Goldman Sachs says it won’t help companies go public without at least one "diverse" board member. CEO David Solomon said that the performance of public offerings of US  companies with at least one female director was "significantly better" than those without. “Starting on July 1st in the U.S. and Europe, we're not going to take a company public unless there's at least one diverse board candidate, with a focus on women," Solomon told CNBC. From 2021 it would request two.

The Investor Forum, the UK engagement body set up in 2014, has published its review of 2019. The forum, which now has 50 members with over £18.5 trillion assets under management, said it had 10 engagements and a total of 32 since inception. An important thematic projects was an initiative on marine plastic pollution. It said it completed six engagements with: FirstGroup plc, GVC Holdings plc, Imperial Brands plc, Inmarsat plc, Safestore plc and Vodafone plc. At the end of 2019 the Forum was working on four “live situations”.
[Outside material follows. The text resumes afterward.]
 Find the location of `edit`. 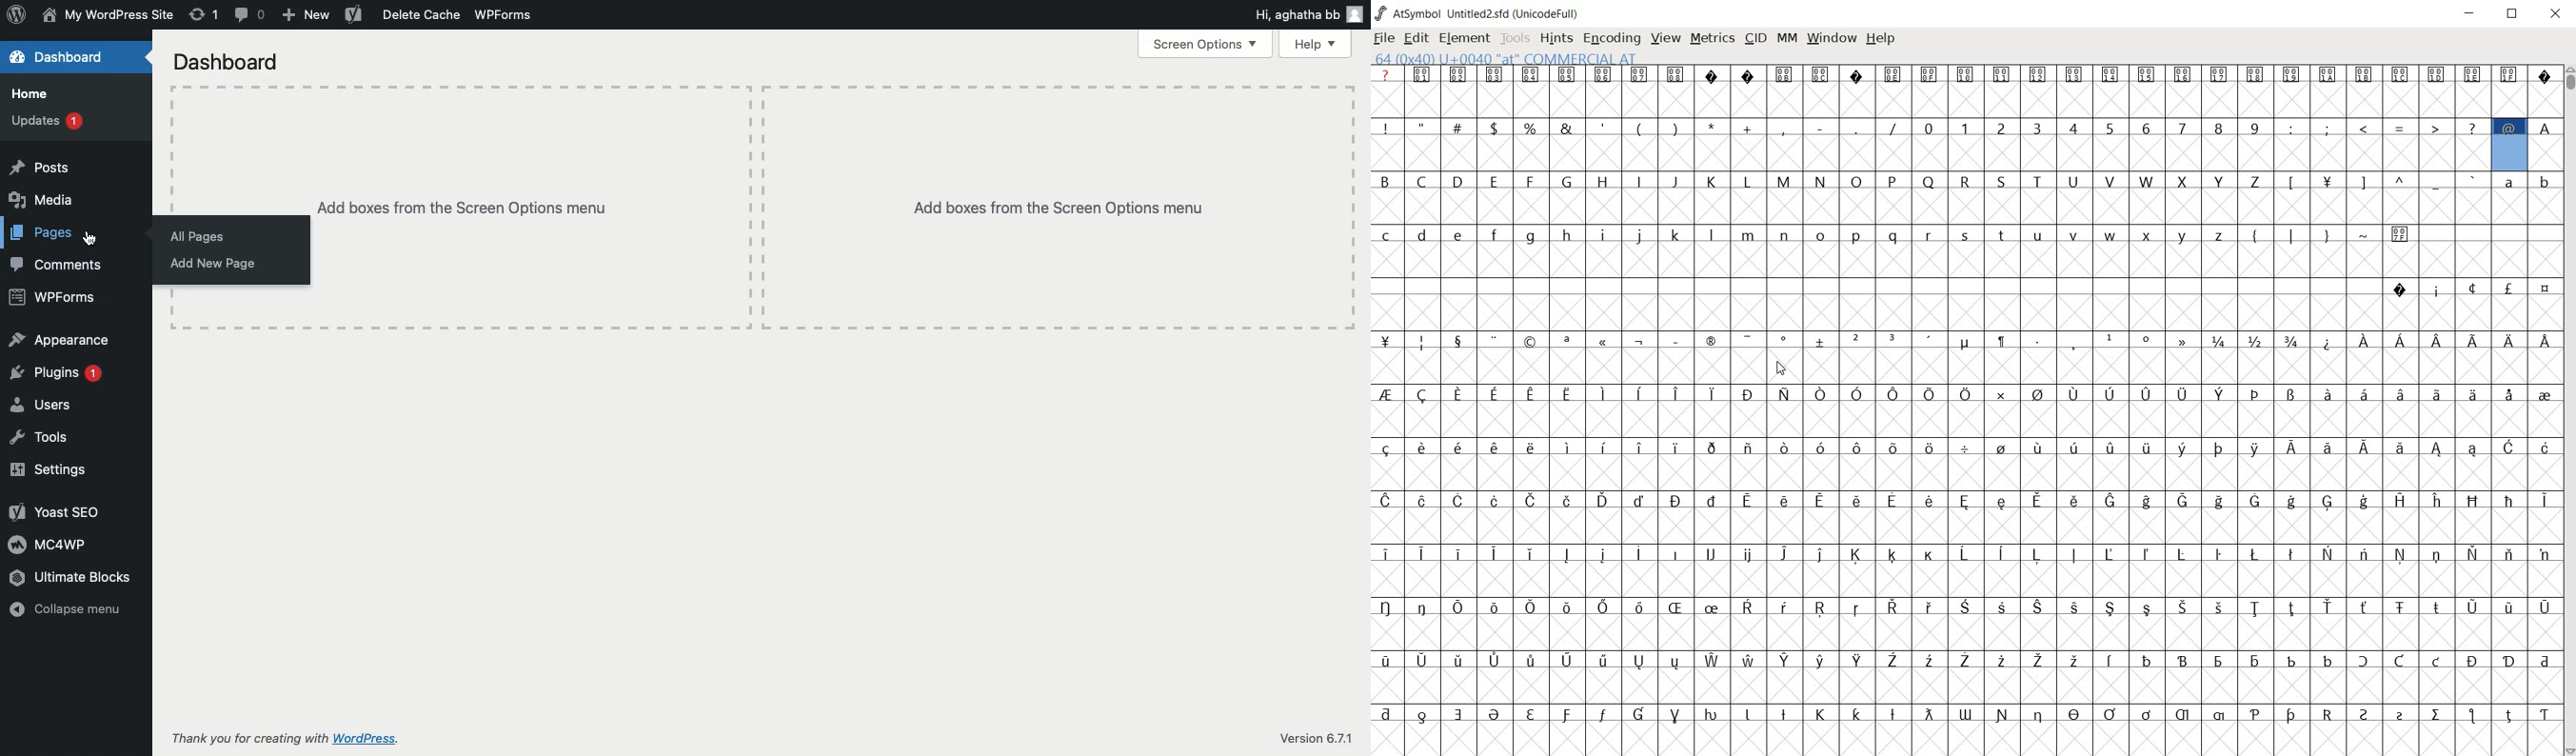

edit is located at coordinates (1414, 39).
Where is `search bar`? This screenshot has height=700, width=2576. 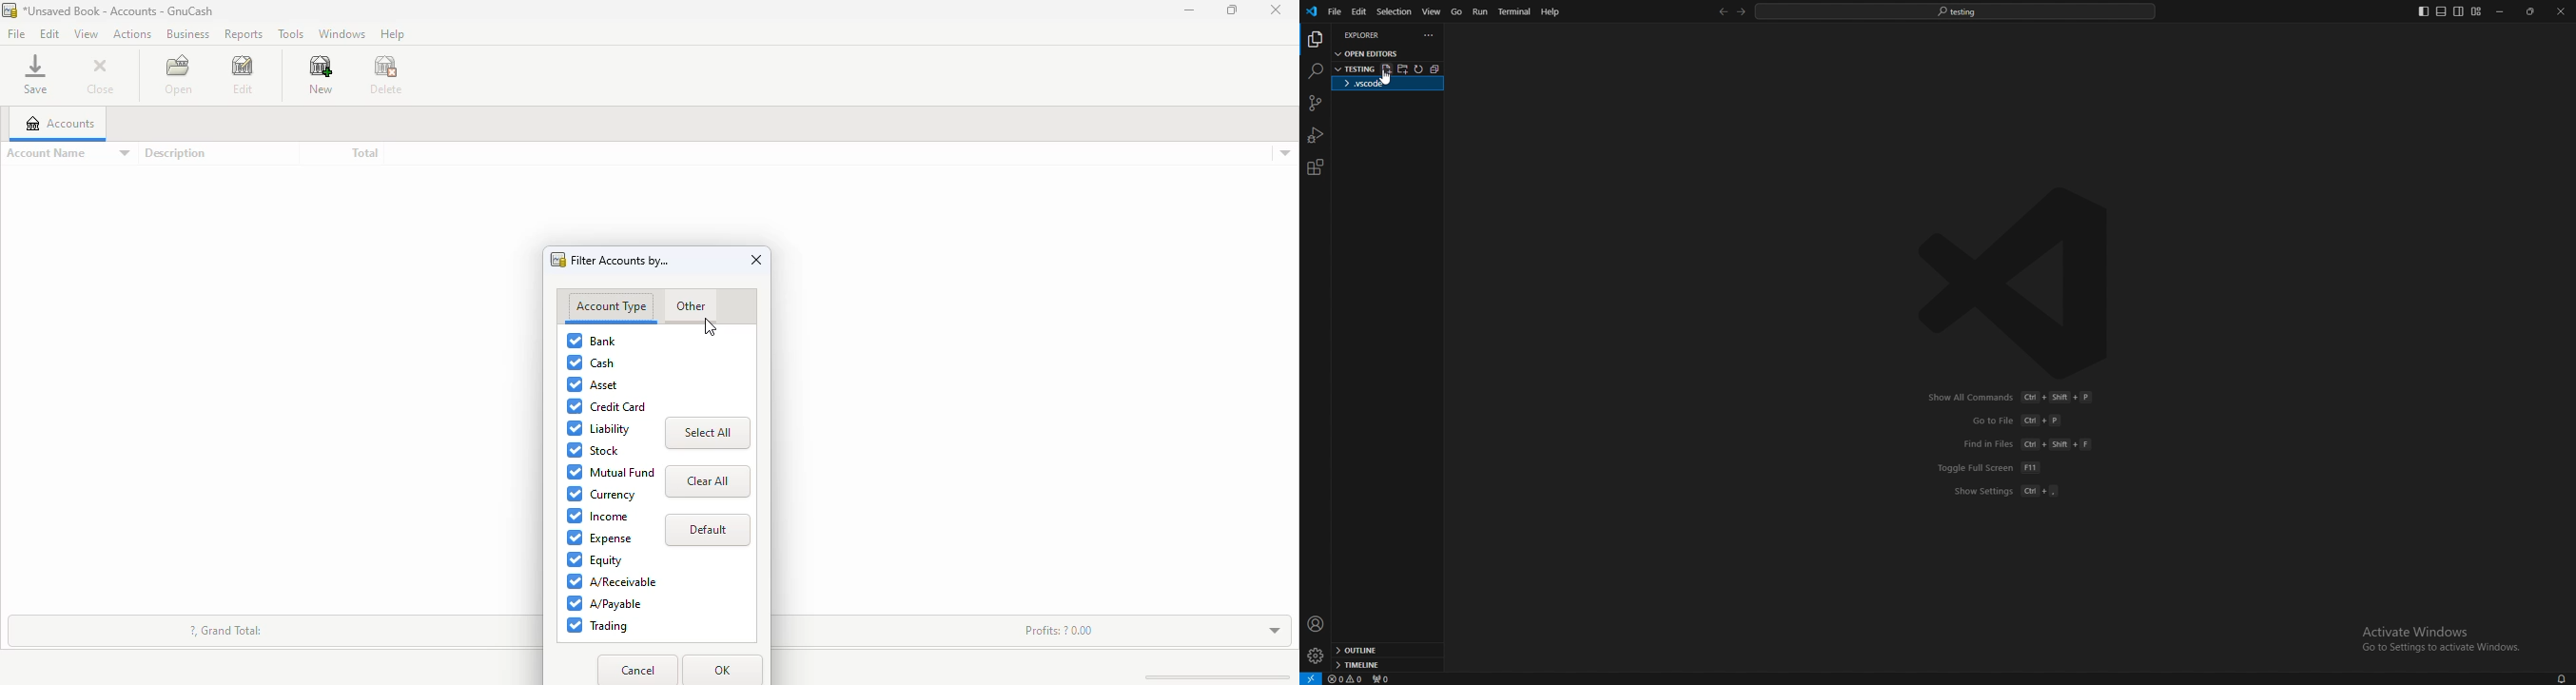 search bar is located at coordinates (1956, 11).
The Principles for Responsible Investment (PRI) has welcomed its 500th asset owner signatory, which Chief Signatory Relations Officer Lorenzo Saa called “a hugely significant milestone”. He said: “There is now a powerful collective force committing to further mainstream responsible investment and lead PRI signatories’ $90trn in AUM towards more sustainable returns.”

Seven more Danish pension funds – representing €334bn in assets – have signed up to the tax code of conduct laid down in August by ATP, Industriens Pension, Pen- sionDanmark and PFA. They include: AP Pension, Lægernes Pension, MP Pension, PenSam, Pædagogernes Pension, P+ and Vel-liv. The principles are designed to promote responsible tax behaviour in unlisted investments managed by external managers.

Facebook has requested that a shareholder proposal calling on the social media giant to take responsibility for content published on its platform – including child pornography and political ads – be excluded from its proxy statement. It argues that the proposal, filed by US non-profit As You Sow, seeks to micromanage the company in a ‘no action’ letter to the US Securities and Exchange Commission (SEC).